While it's improved since I wrote my article (July), this still doesn't 
pass my threshold for practical. Part of why I hadn't found it is that it 
wasn't part of a stable Debian release until this past August. That it's 
gradually being introduced to distributions makes it slightly more 
practical. However, If I wanted to integrate it into my own projects, 
there's no embeddable safeclib.[ch], a la sqlite3.[ch], that I can just 
drop into my project. I have to somehow drive their Autoconf build as part 
of my build. That's a lot of complexity given how little this library 
provides.

The only reason I can imagine anyone would use it is because they were 
confused, or they're doing it on the behalf of a confused person.

> But I assume you knew about Win32 <strsafe.h>

I did not, thanks! Some of these could be useful if I was writing some 
kind of specialized, CRT-free code (e.g. my w64devkit command aliases). 
Curiously, StringCchCopyNA, despite being quite the mouthful, manages to 
be better than strlcpy, which has broken semantics (see Linus's strlcpy 
rant). Though right next to it is StringCchCopyA, which is as broken as 
strlcpy.

I like that there's the equivalent of an RSIZE_MAX, about the only 
salvageable part of Annex K (and optional at that, which makes Annex K 
even worse).

But still like Annex K, it's confusing two different needs and so ends up 
being bad at both. The two needs are:

1. Handling untrusted inputs with unknown properties. This is particularly 
important in kernel space, and (guessing) it's why the strsafe.h functions 
are all documented to work "even if the contents of the source string 
change during the operation." In other words, they still work correctly 
when shared with a hostile thread/process.

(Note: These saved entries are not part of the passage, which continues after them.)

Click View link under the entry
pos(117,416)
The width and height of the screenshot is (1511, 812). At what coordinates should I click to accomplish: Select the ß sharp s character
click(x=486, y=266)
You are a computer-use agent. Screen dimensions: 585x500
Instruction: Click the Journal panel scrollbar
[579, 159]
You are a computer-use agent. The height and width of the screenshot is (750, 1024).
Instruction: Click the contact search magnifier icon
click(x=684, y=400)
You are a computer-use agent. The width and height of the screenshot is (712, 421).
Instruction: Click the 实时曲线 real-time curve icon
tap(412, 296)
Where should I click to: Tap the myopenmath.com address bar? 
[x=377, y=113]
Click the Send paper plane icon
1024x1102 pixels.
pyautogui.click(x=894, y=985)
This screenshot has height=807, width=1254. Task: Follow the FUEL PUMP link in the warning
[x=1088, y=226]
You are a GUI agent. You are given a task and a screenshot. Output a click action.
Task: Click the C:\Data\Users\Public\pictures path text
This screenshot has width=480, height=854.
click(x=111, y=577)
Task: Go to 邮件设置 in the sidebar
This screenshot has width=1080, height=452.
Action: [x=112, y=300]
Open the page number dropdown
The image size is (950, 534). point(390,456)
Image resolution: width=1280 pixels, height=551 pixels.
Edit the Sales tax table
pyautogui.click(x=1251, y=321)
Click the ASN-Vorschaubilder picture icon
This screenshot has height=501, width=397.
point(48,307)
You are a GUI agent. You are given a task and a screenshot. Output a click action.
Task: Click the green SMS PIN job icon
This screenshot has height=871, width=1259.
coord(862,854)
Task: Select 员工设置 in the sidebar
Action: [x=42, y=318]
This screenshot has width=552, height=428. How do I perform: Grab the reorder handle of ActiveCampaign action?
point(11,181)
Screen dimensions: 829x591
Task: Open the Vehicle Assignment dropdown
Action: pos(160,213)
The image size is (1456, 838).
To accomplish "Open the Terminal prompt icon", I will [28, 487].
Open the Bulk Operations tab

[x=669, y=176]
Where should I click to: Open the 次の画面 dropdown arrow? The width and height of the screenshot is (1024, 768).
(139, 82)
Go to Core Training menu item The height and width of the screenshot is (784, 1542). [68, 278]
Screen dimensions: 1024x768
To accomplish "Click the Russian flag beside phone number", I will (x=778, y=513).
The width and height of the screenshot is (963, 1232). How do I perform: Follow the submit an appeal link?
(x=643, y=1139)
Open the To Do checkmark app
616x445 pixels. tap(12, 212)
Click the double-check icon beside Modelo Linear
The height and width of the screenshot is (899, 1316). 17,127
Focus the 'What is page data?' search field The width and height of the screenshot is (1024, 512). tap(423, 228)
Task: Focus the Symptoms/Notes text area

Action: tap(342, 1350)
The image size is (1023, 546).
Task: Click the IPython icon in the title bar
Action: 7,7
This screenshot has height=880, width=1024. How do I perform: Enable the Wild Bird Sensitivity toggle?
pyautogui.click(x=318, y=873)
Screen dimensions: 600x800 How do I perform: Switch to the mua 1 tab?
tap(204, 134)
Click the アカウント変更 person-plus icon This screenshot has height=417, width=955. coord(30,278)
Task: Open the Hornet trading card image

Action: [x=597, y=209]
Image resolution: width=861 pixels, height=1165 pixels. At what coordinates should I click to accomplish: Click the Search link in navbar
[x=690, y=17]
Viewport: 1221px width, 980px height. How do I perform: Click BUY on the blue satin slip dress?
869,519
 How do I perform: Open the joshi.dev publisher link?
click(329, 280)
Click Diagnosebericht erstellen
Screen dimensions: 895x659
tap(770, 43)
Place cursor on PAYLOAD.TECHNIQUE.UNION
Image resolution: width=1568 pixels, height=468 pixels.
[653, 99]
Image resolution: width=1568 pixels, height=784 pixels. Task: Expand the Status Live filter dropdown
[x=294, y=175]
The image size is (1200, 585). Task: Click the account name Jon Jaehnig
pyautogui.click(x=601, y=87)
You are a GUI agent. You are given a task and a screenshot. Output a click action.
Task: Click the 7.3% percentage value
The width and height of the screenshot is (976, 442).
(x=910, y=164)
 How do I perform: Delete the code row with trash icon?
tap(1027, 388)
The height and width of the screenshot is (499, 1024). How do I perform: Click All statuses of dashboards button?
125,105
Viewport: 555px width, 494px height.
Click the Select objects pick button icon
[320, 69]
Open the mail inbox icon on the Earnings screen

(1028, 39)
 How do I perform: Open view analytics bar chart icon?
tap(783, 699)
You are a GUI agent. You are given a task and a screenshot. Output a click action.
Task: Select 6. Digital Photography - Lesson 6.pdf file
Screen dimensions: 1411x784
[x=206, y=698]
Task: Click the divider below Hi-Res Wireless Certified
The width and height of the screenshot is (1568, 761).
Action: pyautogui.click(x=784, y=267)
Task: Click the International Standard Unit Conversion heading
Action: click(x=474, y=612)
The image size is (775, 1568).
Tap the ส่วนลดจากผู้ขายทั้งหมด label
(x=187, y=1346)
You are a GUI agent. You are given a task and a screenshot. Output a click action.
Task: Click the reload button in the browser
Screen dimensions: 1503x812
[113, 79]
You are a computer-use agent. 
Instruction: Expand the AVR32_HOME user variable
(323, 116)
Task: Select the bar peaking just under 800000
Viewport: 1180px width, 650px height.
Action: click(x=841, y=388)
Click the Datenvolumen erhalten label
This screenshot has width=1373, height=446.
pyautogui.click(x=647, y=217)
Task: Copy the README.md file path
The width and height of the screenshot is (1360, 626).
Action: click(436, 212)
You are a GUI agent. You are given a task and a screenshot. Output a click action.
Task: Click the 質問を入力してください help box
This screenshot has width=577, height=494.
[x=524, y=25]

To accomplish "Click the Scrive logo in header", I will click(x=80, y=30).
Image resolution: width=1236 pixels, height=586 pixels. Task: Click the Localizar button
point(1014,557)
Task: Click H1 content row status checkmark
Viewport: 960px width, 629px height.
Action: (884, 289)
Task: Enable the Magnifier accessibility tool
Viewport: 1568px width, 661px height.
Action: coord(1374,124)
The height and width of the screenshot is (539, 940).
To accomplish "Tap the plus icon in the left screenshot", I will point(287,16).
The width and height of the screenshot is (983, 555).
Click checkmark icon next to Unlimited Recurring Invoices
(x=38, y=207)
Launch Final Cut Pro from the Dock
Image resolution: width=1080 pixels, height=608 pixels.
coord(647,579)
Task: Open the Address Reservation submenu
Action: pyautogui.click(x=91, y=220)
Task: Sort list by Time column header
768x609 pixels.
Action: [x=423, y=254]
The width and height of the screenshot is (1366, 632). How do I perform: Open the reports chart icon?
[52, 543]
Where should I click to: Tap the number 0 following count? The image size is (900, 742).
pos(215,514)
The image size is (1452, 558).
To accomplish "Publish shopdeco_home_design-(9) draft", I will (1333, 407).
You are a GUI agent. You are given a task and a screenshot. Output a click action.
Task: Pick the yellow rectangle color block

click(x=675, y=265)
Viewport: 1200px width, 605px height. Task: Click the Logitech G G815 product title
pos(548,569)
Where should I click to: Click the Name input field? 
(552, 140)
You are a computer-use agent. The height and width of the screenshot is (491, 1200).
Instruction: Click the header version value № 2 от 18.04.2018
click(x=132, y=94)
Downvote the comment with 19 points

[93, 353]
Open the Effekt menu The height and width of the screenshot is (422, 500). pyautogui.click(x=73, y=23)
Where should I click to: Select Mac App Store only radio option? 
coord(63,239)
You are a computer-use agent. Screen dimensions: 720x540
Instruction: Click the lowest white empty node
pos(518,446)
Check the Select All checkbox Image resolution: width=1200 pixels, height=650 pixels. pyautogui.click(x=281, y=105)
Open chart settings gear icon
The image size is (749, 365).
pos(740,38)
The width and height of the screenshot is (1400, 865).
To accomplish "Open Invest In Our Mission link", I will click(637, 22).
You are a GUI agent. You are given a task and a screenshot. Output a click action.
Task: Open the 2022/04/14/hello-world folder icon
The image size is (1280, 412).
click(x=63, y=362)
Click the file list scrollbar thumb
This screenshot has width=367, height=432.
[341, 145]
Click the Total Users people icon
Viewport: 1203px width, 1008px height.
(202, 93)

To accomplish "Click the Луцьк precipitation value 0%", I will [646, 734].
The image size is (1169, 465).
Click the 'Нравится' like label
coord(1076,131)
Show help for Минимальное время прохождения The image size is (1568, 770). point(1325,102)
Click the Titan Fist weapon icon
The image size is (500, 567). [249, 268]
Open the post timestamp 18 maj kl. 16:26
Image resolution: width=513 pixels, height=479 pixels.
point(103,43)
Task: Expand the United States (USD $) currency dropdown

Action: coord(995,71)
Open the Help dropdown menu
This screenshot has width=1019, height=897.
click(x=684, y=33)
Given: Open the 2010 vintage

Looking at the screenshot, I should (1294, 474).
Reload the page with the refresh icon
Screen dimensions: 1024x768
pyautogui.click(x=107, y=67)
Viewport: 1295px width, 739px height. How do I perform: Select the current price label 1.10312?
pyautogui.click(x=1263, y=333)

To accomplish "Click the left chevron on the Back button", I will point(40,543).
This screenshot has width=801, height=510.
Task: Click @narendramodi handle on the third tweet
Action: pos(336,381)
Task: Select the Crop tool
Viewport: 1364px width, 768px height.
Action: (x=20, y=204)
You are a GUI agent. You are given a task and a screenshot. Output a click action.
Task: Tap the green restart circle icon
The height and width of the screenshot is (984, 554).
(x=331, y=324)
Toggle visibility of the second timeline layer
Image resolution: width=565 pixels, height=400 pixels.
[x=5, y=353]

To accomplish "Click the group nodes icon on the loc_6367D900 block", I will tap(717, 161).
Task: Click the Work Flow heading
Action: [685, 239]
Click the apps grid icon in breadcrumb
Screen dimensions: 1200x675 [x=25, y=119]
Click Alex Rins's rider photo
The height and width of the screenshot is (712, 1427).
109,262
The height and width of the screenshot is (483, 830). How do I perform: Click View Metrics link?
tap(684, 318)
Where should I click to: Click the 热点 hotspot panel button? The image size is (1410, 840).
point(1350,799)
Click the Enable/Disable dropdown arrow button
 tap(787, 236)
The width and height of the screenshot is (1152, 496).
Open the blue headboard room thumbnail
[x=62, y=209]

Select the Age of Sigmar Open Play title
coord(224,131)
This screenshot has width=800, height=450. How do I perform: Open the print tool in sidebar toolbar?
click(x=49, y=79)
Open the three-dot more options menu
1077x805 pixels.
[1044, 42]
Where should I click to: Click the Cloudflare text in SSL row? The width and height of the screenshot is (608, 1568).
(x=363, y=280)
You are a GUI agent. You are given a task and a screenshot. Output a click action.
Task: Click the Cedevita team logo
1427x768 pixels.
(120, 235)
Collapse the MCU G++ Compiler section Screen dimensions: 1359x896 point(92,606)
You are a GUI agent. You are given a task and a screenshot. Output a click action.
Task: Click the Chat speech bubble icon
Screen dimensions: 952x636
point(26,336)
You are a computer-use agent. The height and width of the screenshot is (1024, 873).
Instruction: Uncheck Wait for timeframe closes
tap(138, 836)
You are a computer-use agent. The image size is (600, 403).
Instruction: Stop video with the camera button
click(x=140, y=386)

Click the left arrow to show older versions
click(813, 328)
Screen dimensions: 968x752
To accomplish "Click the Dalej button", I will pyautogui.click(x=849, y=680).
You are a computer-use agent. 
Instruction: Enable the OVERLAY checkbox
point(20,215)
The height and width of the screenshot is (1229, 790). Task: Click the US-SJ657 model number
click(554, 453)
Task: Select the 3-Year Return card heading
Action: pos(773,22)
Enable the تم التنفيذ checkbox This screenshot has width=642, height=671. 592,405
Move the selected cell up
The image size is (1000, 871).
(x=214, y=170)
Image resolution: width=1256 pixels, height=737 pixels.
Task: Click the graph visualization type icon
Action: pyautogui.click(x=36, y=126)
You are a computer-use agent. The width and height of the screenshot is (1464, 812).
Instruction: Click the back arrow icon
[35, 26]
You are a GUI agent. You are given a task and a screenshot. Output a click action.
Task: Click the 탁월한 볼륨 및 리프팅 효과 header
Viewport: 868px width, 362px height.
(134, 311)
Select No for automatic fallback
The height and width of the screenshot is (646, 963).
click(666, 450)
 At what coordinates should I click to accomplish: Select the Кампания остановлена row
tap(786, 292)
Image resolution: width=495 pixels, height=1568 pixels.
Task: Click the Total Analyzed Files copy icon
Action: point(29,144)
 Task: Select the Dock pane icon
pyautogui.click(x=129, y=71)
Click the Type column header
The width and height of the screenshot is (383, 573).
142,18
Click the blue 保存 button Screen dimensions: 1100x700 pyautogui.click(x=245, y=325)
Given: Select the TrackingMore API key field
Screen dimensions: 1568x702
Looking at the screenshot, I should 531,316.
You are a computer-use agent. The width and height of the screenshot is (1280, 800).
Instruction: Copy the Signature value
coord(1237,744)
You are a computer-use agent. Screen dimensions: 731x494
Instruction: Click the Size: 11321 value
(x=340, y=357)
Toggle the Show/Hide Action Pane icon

2. Protecting against program defects. The programmer has made a mistake, 
and the additional size parameters help to catch those mistakes before the 
program does something dangerous. This is the entire purpose of having a 
restricted size_t. Per C11: "Extremely large object sizes are frequently a 
sign that an object’s size was calculated incorrectly." It's also the only 
reason to check for null pointers.

Annex K is unequipped for (1) — its behavior is far too loose — and can 
only do (2). As such, there's no way to safely or correctly handle a 
runtime constraint violation since the program is in an unanticipated 
state as the result of a defect. The only reasonable action is to abort 
the process just like an assert failure, a la _FORTIFY_SOURCE. Supporting 
a configurable constraint handler suggests either trying to support (1) as 
well as (2), or confusion about the meaning of a constraint violation.

Though kind of overkill, you can cover (2) with a (1) library by asserting 
that return value is a success. You cannot cover (1) with a (2) library.

strsafe.h appears to be designed for (1), which makes sense as part of 
Win32, vs. a CRT. However, some string functions still require null 
terminated source strings, otherwise it's undefined behavior. That's 
unsuitable for (1) — an untrusted input could have any content — so 
whoever designed it was thinking about (2) instead of (1). They got 
confused and put landmines in their (1) library.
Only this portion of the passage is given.